Hay Springs

A newspaper story in a 1922 issue of the Hay Springs News reported the sighting of a Loch Ness-style monster at Alkali Lake. Rumors circulated of ranchers losing cattle to the hungry beast, but no physical evidence of the creature’s questionable existence was ever discovered. We can’t confirm anything larger than good-sized snapping turtles, and large bass and catfish, swimming in the body of water now named Walgren Lake. We do know for sure that Walgren Lake State Recreation Area has camping, fishing and picnic areas. To find the lake, start at the junction of highways 87 and 20. Go south 1.8 miles on Highway 87, then turn east for three miles, then go south one mile. To find the monster ... well, you’re on your own.

Wildlife abounds in the pine forest of Metcalf Wildlife Management Area. The area is closed to motorized vehicles, but hiking is allowed, as is camping at primitive sites. To find it, take Highway 20 to the east edge of Hay Springs and follow the county road seven miles north.

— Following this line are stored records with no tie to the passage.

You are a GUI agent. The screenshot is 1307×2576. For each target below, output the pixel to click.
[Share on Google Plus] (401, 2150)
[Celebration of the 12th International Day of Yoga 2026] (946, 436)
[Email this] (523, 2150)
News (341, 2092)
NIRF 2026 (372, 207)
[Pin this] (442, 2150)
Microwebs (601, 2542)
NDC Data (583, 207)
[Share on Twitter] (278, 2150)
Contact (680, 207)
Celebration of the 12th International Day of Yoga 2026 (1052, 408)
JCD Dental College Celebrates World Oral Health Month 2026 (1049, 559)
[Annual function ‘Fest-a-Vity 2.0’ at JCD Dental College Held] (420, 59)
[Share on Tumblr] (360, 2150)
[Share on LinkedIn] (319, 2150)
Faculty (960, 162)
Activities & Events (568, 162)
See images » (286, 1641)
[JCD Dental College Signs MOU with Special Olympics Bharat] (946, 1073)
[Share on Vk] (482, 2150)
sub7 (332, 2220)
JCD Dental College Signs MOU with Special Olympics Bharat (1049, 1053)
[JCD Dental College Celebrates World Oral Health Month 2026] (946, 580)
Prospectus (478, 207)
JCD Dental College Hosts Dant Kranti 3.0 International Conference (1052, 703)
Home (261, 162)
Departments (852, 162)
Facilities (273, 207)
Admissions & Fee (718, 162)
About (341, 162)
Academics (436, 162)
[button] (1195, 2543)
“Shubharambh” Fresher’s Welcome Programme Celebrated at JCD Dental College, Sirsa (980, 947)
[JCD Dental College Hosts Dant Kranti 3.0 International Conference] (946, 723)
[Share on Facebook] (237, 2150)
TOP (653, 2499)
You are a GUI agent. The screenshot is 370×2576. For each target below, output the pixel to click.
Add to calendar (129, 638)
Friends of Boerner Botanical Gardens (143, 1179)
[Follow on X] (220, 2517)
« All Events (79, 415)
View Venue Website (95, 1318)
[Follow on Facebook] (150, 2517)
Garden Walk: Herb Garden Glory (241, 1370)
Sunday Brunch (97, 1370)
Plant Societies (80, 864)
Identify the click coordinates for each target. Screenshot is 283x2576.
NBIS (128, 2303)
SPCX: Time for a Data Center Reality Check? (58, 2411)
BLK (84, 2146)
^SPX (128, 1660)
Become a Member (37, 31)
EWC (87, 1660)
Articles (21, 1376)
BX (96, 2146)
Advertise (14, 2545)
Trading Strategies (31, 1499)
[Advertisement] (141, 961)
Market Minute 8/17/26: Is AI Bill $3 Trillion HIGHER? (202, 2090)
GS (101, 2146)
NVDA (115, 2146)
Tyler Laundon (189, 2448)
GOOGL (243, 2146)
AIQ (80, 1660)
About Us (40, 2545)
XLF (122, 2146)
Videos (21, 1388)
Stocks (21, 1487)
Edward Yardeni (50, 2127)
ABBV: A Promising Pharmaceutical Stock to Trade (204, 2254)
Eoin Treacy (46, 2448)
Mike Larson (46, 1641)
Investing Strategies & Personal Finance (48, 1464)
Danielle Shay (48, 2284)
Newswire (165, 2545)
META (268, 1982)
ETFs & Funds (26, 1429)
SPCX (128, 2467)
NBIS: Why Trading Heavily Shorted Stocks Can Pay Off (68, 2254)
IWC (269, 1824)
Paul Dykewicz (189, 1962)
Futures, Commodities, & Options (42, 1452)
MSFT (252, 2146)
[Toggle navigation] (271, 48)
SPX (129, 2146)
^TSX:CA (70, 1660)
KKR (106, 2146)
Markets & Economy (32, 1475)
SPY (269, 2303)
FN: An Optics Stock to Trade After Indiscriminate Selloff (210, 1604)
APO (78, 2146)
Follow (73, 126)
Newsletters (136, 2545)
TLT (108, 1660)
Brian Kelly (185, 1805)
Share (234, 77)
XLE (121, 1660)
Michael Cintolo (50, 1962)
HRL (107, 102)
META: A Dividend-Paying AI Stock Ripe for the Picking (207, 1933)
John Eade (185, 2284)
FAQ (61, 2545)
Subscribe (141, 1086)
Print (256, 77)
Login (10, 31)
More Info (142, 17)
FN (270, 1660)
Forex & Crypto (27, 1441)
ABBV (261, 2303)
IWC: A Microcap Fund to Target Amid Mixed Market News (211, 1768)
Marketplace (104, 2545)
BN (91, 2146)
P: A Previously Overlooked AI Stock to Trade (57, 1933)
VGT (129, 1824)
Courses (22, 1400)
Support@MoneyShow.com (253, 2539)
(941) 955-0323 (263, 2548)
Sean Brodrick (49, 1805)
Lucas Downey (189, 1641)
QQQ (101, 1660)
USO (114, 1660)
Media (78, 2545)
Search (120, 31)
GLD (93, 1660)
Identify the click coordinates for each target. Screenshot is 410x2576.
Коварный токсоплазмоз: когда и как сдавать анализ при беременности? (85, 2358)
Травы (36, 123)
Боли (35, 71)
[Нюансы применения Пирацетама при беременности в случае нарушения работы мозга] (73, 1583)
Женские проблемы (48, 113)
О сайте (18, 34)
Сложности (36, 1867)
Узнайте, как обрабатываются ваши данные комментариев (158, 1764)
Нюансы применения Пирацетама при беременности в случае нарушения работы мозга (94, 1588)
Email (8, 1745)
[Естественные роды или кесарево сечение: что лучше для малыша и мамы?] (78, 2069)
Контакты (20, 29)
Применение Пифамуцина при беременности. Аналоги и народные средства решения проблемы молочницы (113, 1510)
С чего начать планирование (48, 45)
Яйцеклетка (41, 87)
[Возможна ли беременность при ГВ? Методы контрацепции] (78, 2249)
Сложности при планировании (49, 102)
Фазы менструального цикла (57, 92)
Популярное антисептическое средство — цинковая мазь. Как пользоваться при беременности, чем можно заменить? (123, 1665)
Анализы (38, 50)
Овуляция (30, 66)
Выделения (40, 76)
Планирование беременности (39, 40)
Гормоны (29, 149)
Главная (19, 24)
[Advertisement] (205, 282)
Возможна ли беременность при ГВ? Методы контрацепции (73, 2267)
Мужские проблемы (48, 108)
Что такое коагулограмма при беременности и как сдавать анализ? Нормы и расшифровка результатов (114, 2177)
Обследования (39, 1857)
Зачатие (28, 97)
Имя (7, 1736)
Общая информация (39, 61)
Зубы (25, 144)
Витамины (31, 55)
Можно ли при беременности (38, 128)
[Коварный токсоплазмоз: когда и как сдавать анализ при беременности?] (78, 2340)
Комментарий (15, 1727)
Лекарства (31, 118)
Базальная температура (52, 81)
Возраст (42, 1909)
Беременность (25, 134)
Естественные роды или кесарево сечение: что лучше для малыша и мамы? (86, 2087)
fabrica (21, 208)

Two local landmarks have important historical significance. The Beaver Wall escarpment is in the middle of the Spotted Tail Agency and old Camp Sheridan. Spotted Tail was a famous Lakota (Sioux) leader and a contemporary of Crazy Horse. From the top of Beaver Wall, you can see the buttes of Crawford 50 miles to the southwest and the outline of the Black Hills 75 miles to the northwest. To find it, go 10 miles north of Highway 20 on the county road at the west edge of Hay Springs. Sheridan Gates is the local name for two large buttes through which adventurous early settlers and military soldiers passed. Their wagon ruts are still visible. The buttes stand west of Beaver Wall.